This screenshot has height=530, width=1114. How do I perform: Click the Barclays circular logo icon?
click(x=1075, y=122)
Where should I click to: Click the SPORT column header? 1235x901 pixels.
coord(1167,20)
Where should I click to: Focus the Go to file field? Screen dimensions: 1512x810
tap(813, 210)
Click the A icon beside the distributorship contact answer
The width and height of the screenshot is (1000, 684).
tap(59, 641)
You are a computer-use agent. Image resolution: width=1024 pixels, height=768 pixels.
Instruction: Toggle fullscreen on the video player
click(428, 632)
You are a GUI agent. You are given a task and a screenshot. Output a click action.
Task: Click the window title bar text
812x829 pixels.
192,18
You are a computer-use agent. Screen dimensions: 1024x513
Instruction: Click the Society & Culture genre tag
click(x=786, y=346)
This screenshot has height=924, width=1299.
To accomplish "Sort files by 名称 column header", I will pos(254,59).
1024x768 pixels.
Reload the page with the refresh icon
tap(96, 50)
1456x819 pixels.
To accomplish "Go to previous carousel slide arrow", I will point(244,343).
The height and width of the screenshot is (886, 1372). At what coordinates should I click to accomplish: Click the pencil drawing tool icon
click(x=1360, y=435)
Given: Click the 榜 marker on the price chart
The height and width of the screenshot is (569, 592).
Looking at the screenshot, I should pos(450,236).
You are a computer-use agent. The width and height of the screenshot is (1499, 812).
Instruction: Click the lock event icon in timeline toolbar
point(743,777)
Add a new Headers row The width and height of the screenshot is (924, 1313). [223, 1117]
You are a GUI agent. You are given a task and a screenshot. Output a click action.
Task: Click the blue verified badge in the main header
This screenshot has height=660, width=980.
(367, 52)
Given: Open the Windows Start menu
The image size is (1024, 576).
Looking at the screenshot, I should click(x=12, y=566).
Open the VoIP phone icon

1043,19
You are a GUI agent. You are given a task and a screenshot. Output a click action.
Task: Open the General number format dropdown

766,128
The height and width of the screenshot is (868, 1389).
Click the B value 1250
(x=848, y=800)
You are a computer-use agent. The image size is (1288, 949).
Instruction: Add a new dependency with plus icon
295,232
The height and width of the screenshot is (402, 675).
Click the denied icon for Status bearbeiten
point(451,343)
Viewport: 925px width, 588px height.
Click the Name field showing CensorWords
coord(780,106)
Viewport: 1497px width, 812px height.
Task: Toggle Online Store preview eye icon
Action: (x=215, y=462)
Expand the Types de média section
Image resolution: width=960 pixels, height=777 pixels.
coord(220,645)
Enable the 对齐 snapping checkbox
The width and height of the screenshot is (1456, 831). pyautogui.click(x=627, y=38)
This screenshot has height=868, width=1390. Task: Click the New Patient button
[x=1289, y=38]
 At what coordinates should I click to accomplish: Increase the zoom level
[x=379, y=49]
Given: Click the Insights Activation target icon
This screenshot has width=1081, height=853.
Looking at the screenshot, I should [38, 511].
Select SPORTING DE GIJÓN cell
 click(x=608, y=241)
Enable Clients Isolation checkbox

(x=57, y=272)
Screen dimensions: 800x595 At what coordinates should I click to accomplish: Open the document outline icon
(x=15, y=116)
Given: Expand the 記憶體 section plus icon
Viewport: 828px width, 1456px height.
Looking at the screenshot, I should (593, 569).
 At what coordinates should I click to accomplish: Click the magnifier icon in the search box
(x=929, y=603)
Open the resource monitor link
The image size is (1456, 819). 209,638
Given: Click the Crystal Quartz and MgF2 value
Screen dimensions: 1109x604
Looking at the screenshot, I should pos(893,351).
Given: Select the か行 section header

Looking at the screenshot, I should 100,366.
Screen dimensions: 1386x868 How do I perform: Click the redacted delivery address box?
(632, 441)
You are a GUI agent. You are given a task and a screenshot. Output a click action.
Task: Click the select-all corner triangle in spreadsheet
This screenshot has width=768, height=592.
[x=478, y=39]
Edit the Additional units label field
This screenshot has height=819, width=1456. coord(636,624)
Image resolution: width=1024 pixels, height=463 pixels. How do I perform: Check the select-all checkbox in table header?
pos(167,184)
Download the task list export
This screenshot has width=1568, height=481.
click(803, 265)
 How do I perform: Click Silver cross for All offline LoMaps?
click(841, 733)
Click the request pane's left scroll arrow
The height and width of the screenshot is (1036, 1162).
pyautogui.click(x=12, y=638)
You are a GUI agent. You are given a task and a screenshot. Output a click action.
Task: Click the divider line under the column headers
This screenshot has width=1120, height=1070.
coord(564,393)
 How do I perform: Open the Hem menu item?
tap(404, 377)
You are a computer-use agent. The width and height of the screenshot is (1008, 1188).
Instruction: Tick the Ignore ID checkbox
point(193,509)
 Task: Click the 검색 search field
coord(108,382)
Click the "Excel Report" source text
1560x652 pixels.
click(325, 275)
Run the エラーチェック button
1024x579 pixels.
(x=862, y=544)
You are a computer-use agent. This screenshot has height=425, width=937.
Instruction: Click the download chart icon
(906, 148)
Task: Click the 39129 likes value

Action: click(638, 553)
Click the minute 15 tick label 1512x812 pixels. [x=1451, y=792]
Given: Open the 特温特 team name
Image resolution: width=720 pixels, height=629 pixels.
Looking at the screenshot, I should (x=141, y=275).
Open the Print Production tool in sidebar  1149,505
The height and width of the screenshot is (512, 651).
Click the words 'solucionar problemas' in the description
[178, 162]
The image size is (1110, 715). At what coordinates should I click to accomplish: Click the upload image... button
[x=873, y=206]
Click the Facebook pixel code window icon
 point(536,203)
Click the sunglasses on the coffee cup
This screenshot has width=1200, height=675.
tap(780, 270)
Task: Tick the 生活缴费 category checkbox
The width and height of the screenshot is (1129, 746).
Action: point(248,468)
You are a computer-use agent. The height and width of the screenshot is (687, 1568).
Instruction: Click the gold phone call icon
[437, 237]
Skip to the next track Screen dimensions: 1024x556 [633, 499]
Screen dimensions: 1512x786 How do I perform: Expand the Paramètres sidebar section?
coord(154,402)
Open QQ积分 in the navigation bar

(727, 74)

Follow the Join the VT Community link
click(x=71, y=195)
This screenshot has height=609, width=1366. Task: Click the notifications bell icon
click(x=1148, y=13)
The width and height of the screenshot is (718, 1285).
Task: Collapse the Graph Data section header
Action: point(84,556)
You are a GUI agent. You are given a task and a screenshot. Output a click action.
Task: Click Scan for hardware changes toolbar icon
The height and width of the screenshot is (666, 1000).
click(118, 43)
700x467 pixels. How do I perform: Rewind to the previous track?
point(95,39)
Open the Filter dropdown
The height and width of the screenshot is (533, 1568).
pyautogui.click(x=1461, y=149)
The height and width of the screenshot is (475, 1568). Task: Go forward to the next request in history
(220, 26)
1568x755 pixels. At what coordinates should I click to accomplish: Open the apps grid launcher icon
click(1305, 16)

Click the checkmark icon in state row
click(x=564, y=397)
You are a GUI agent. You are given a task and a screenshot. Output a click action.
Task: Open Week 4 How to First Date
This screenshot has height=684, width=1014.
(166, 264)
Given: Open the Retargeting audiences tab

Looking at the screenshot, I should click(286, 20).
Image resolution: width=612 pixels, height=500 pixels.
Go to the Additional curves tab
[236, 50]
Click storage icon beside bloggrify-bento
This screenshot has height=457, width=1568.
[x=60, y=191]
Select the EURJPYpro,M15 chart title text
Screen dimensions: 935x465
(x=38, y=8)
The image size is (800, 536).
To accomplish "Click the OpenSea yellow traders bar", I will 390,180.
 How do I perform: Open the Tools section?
========================
REQUIRED TASK
Convert the entire listing above into a Markdown table with two columns, Row and Text, putting each line in its own numbered row and leaving out blank lines.

OUTPUT OF THE TASK
| Row | Text |
|---|---|
| 1 | This screenshot has height=530, width=1114. How do I perform: Click the Barclays circular logo icon? |
| 2 | click(x=1075, y=122) |
| 3 | Where should I click to: Click the SPORT column header? 1235x901 pixels. |
| 4 | coord(1167,20) |
| 5 | Where should I click to: Focus the Go to file field? Screen dimensions: 1512x810 |
| 6 | tap(813, 210) |
| 7 | Click the A icon beside the distributorship contact answer |
| 8 | The width and height of the screenshot is (1000, 684). |
| 9 | tap(59, 641) |
| 10 | You are a computer-use agent. Image resolution: width=1024 pixels, height=768 pixels. |
| 11 | Instruction: Toggle fullscreen on the video player |
| 12 | click(428, 632) |
| 13 | You are a GUI agent. You are given a task and a screenshot. Output a click action. |
| 14 | Task: Click the window title bar text |
| 15 | 812x829 pixels. |
| 16 | 192,18 |
| 17 | You are a computer-use agent. Screen dimensions: 1024x513 |
| 18 | Instruction: Click the Society & Culture genre tag |
| 19 | click(x=786, y=346) |
| 20 | This screenshot has height=924, width=1299. |
| 21 | To accomplish "Sort files by 名称 column header", I will pos(254,59). |
| 22 | 1024x768 pixels. |
| 23 | Reload the page with the refresh icon |
| 24 | tap(96, 50) |
| 25 | 1456x819 pixels. |
| 26 | To accomplish "Go to previous carousel slide arrow", I will point(244,343). |
| 27 | The height and width of the screenshot is (886, 1372). At what coordinates should I click to accomplish: Click the pencil drawing tool icon |
| 28 | click(x=1360, y=435) |
| 29 | Given: Click the 榜 marker on the price chart |
| 30 | The height and width of the screenshot is (569, 592). |
| 31 | Looking at the screenshot, I should pos(450,236). |
| 32 | You are a computer-use agent. The width and height of the screenshot is (1499, 812). |
| 33 | Instruction: Click the lock event icon in timeline toolbar |
| 34 | point(743,777) |
| 35 | Add a new Headers row The width and height of the screenshot is (924, 1313). [223, 1117] |
| 36 | You are a GUI agent. You are given a task and a screenshot. Output a click action. |
| 37 | Task: Click the blue verified badge in the main header |
| 38 | This screenshot has height=660, width=980. |
| 39 | (367, 52) |
| 40 | Given: Open the Windows Start menu |
| 41 | The image size is (1024, 576). |
| 42 | Looking at the screenshot, I should click(x=12, y=566). |
| 43 | Open the VoIP phone icon |
| 44 | 1043,19 |
| 45 | You are a GUI agent. You are given a task and a screenshot. Output a click action. |
| 46 | Task: Open the General number format dropdown |
| 47 | 766,128 |
| 48 | The height and width of the screenshot is (868, 1389). |
| 49 | Click the B value 1250 |
| 50 | (x=848, y=800) |
| 51 | You are a computer-use agent. The image size is (1288, 949). |
| 52 | Instruction: Add a new dependency with plus icon |
| 53 | 295,232 |
| 54 | The height and width of the screenshot is (402, 675). |
| 55 | Click the denied icon for Status bearbeiten |
| 56 | point(451,343) |
| 57 | Viewport: 925px width, 588px height. |
| 58 | Click the Name field showing CensorWords |
| 59 | coord(780,106) |
| 60 | Viewport: 1497px width, 812px height. |
| 61 | Task: Toggle Online Store preview eye icon |
| 62 | Action: (x=215, y=462) |
| 63 | Expand the Types de média section |
| 64 | Image resolution: width=960 pixels, height=777 pixels. |
| 65 | coord(220,645) |
| 66 | Enable the 对齐 snapping checkbox |
| 67 | The width and height of the screenshot is (1456, 831). pyautogui.click(x=627, y=38) |
| 68 | This screenshot has height=868, width=1390. Task: Click the New Patient button |
| 69 | [x=1289, y=38] |
| 70 |  At what coordinates should I click to accomplish: Increase the zoom level |
| 71 | [x=379, y=49] |
| 72 | Given: Click the Insights Activation target icon |
| 73 | This screenshot has width=1081, height=853. |
| 74 | Looking at the screenshot, I should [38, 511]. |
| 75 | Select SPORTING DE GIJÓN cell |
| 76 |  click(x=608, y=241) |
| 77 | Enable Clients Isolation checkbox |
| 78 | (x=57, y=272) |
| 79 | Screen dimensions: 800x595 At what coordinates should I click to accomplish: Open the document outline icon |
| 80 | (x=15, y=116) |
| 81 | Given: Expand the 記憶體 section plus icon |
| 82 | Viewport: 828px width, 1456px height. |
| 83 | Looking at the screenshot, I should (593, 569). |
| 84 |  At what coordinates should I click to accomplish: Click the magnifier icon in the search box |
| 85 | (x=929, y=603) |
| 86 | Open the resource monitor link |
| 87 | The image size is (1456, 819). 209,638 |
| 88 | Given: Click the Crystal Quartz and MgF2 value |
| 89 | Screen dimensions: 1109x604 |
| 90 | Looking at the screenshot, I should pos(893,351). |
| 91 | Given: Select the か行 section header |
| 92 | Looking at the screenshot, I should 100,366. |
| 93 | Screen dimensions: 1386x868 How do I perform: Click the redacted delivery address box? |
| 94 | (632, 441) |
| 95 | You are a GUI agent. You are given a task and a screenshot. Output a click action. |
| 96 | Task: Click the select-all corner triangle in spreadsheet |
| 97 | This screenshot has width=768, height=592. |
| 98 | [x=478, y=39] |
| 99 | Edit the Additional units label field |
| 100 | This screenshot has height=819, width=1456. coord(636,624) |
| 101 | Image resolution: width=1024 pixels, height=463 pixels. How do I perform: Check the select-all checkbox in table header? |
| 102 | pos(167,184) |
| 103 | Download the task list export |
| 104 | This screenshot has width=1568, height=481. |
| 105 | click(803, 265) |
| 106 |  How do I perform: Click Silver cross for All offline LoMaps? |
| 107 | click(841, 733) |
| 108 | Click the request pane's left scroll arrow |
| 109 | The height and width of the screenshot is (1036, 1162). |
| 110 | pyautogui.click(x=12, y=638) |
| 111 | You are a GUI agent. You are given a task and a screenshot. Output a click action. |
| 112 | Task: Click the divider line under the column headers |
| 113 | This screenshot has width=1120, height=1070. |
| 114 | coord(564,393) |
| 115 |  How do I perform: Open the Hem menu item? |
| 116 | tap(404, 377) |
| 117 | You are a computer-use agent. The width and height of the screenshot is (1008, 1188). |
| 118 | Instruction: Tick the Ignore ID checkbox |
| 119 | point(193,509) |
| 120 |  Task: Click the 검색 search field |
| 121 | coord(108,382) |
| 122 | Click the "Excel Report" source text |
| 123 | 1560x652 pixels. |
| 124 | click(325, 275) |
| 125 | Run the エラーチェック button |
| 126 | 1024x579 pixels. |
| 127 | (x=862, y=544) |
| 128 | You are a computer-use agent. This screenshot has height=425, width=937. |
| 129 | Instruction: Click the download chart icon |
| 130 | (906, 148) |
| 131 | Task: Click the 39129 likes value |
| 132 | Action: click(638, 553) |
| 133 | Click the minute 15 tick label 1512x812 pixels. [x=1451, y=792] |
| 134 | Given: Open the 特温特 team name |
| 135 | Image resolution: width=720 pixels, height=629 pixels. |
| 136 | Looking at the screenshot, I should (x=141, y=275). |
| 137 | Open the Print Production tool in sidebar  1149,505 |
| 138 | The height and width of the screenshot is (512, 651). |
| 139 | Click the words 'solucionar problemas' in the description |
| 140 | [178, 162] |
| 141 | The image size is (1110, 715). At what coordinates should I click to accomplish: Click the upload image... button |
| 142 | [x=873, y=206] |
| 143 | Click the Facebook pixel code window icon |
| 144 |  point(536,203) |
| 145 | Click the sunglasses on the coffee cup |
| 146 | This screenshot has width=1200, height=675. |
| 147 | tap(780, 270) |
| 148 | Task: Tick the 生活缴费 category checkbox |
| 149 | The width and height of the screenshot is (1129, 746). |
| 150 | Action: point(248,468) |
| 151 | You are a computer-use agent. The height and width of the screenshot is (687, 1568). |
| 152 | Instruction: Click the gold phone call icon |
| 153 | [437, 237] |
| 154 | Skip to the next track Screen dimensions: 1024x556 [633, 499] |
| 155 | Screen dimensions: 1512x786 How do I perform: Expand the Paramètres sidebar section? |
| 156 | coord(154,402) |
| 157 | Open QQ积分 in the navigation bar |
| 158 | (727, 74) |
| 159 | Follow the Join the VT Community link |
| 160 | click(x=71, y=195) |
| 161 | This screenshot has height=609, width=1366. Task: Click the notifications bell icon |
| 162 | click(x=1148, y=13) |
| 163 | The width and height of the screenshot is (718, 1285). |
| 164 | Task: Collapse the Graph Data section header |
| 165 | Action: point(84,556) |
| 166 | You are a GUI agent. You are given a task and a screenshot. Output a click action. |
| 167 | Task: Click Scan for hardware changes toolbar icon |
| 168 | The height and width of the screenshot is (666, 1000). |
| 169 | click(118, 43) |
| 170 | 700x467 pixels. How do I perform: Rewind to the previous track? |
| 171 | point(95,39) |
| 172 | Open the Filter dropdown |
| 173 | The height and width of the screenshot is (533, 1568). |
| 174 | pyautogui.click(x=1461, y=149) |
| 175 | The height and width of the screenshot is (475, 1568). Task: Go forward to the next request in history |
| 176 | (220, 26) |
| 177 | 1568x755 pixels. At what coordinates should I click to accomplish: Open the apps grid launcher icon |
| 178 | click(1305, 16) |
| 179 | Click the checkmark icon in state row |
| 180 | click(x=564, y=397) |
| 181 | You are a GUI agent. You are given a task and a screenshot. Output a click action. |
| 182 | Task: Open Week 4 How to First Date |
| 183 | This screenshot has height=684, width=1014. |
| 184 | (166, 264) |
| 185 | Given: Open the Retargeting audiences tab |
| 186 | Looking at the screenshot, I should click(286, 20). |
| 187 | Image resolution: width=612 pixels, height=500 pixels. |
| 188 | Go to the Additional curves tab |
| 189 | [236, 50] |
| 190 | Click storage icon beside bloggrify-bento |
| 191 | This screenshot has height=457, width=1568. |
| 192 | [x=60, y=191] |
| 193 | Select the EURJPYpro,M15 chart title text |
| 194 | Screen dimensions: 935x465 |
| 195 | (x=38, y=8) |
| 196 | The image size is (800, 536). |
| 197 | To accomplish "Click the OpenSea yellow traders bar", I will 390,180. |
| 198 |  How do I perform: Open the Tools section? |